Texte choisi:
Rabia
6.6
Rabia

Film de Mareike Engelhardt (2024)

C'est tout ce qu'il me reste d'elle...

Insatisfaites de leur vie en France, Jessica et son amie Laïla partent en Syrie rejoindre Daech.

Elles ont 19 ans et sont persuadées qu'elles vont épouser un beau combattant rencontré via Internet qui les assure de son amour et lui donner de beaux enfants. Dès l'arrivée, immédiatement ensevelies sous une burqa, dépouillées de tous leurs effets personnels, de leur téléphone mais aussi de leur nom, elles se réunissent néanmoins joyeusement dans différents étages (selon leur nationalité) d'un vaste établissement qui accueillent les futures épouses. Malgré la brutalité du traitement, elles croient encore à l'amour promis et attendent fébrilement LA rencontre. Qu'on les pare de lingerie affriolante (digne d'un porno) qu'elles devront dissimuler sous leur toile ne les incite pas plus à la méfiance. Elles sont là pour séduire... et trouver le bonheur.

La maison des futures épouses est tenue par Madame (immense Lubna Azabal) dont la première apparition spectrale, de nuit dans le dortoir des filles est digne de celle d'un fantôme, de Belphegor. D'une voix tonitruante, lors des séances de prières, elle invoque Dieu et l'allégeance que toutes leur doivent. Sa voix et son attitude se font douces et caressantes lorsqu'elle reçoit Jessica en privé. Elle sent bien chez cette jeune fille différente la révolte prête à gronder. Elle n'a pas tort sur un point, cette jeune fille est différente et son embrigadement se fera à coup de tortures physiques (insoutenables) et mentales. On lui coupe ses longs cheveux blonds, on la bat, on l'enferme seule dans une pièce sans lumière... Et Madame alternera toujours son emprise entre autorité et tendresse.

Extrait de données:
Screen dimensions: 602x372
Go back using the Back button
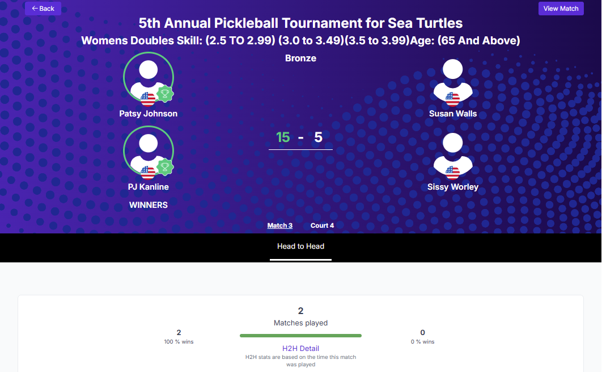click(43, 9)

Ce que vous ferez:
A: Modifiez le passage de la critique du film Rabia qui s'ouvre sur les mots contenant "Film de Mareike" et se termine par "Syrie rejoindre Daech.", en remplaçant "Insatisfaites" par "Déçues".
B: D'après la critique du film Rabia, pourquoi Jessica et Laïla partent-elles en Syrie ? Répondez en une à trois phrases.
La liste n'a aucun rôle dans ce travail.

Les solutions:
A:
Film de Mareike Engelhardt (2024)

C'est tout ce qu'il me reste d'elle...

Déçues de leur vie en France, Jessica et son amie Laïla partent en Syrie rejoindre Daech.

B: Jessica et son amie Laïla partent en Syrie rejoindre Daech parce qu'elles sont insatisfaites de leur vie en France.